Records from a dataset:
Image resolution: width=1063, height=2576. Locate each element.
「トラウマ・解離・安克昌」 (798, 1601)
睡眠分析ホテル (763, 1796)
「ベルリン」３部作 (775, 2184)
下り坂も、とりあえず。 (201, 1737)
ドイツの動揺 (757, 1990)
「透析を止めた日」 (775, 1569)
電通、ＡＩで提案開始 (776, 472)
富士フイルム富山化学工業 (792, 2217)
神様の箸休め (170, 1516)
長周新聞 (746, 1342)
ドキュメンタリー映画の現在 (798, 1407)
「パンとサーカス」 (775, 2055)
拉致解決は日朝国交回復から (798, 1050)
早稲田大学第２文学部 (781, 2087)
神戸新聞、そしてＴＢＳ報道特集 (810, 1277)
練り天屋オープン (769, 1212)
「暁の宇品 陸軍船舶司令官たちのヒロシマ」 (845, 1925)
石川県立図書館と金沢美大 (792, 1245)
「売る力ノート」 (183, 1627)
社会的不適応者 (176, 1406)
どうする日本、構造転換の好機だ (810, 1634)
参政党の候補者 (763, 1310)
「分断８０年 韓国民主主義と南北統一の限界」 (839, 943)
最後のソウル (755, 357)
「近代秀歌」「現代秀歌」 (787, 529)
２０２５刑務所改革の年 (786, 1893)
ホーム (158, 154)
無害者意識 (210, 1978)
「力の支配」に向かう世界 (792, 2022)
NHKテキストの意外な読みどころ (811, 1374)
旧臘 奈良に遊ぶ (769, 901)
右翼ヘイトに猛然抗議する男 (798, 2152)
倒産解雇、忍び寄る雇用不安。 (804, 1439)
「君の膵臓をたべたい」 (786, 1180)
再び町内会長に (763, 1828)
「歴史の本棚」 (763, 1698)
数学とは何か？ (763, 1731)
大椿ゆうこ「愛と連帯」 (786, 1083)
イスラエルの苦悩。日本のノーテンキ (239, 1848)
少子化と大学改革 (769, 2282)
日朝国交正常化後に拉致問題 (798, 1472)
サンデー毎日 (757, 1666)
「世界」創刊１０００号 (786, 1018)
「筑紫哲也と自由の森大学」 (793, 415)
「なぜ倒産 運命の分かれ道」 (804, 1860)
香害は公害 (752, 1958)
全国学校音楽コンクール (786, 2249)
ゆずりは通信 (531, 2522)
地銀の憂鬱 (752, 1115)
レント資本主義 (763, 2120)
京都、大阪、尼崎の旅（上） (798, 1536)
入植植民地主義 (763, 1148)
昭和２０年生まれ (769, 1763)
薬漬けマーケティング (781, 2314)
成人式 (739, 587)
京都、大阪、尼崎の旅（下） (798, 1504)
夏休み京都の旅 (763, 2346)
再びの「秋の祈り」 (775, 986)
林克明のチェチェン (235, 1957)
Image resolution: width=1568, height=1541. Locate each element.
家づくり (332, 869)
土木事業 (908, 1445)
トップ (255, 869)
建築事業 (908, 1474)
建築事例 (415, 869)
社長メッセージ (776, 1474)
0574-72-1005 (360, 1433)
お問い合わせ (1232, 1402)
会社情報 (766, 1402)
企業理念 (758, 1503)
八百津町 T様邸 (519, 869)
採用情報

Set problem —
Could you update the stretch of records from the line containing "長周新聞 (746, 1342)" through the line containing "社会的不適応者 (176, 1406)" by swapping "ドキュメンタリー映画" for "記録映画" and leaving everything else as it is? Return only those lines.

Completed exercise —
長周新聞 (746, 1342)
記録映画の現在 (798, 1407)
「パンとサーカス」 (775, 2055)
拉致解決は日朝国交回復から (798, 1050)
早稲田大学第２文学部 (781, 2087)
神戸新聞、そしてＴＢＳ報道特集 (810, 1277)
練り天屋オープン (769, 1212)
「暁の宇品 陸軍船舶司令官たちのヒロシマ」 (845, 1925)
石川県立図書館と金沢美大 (792, 1245)
「売る力ノート」 (183, 1627)
社会的不適応者 (176, 1406)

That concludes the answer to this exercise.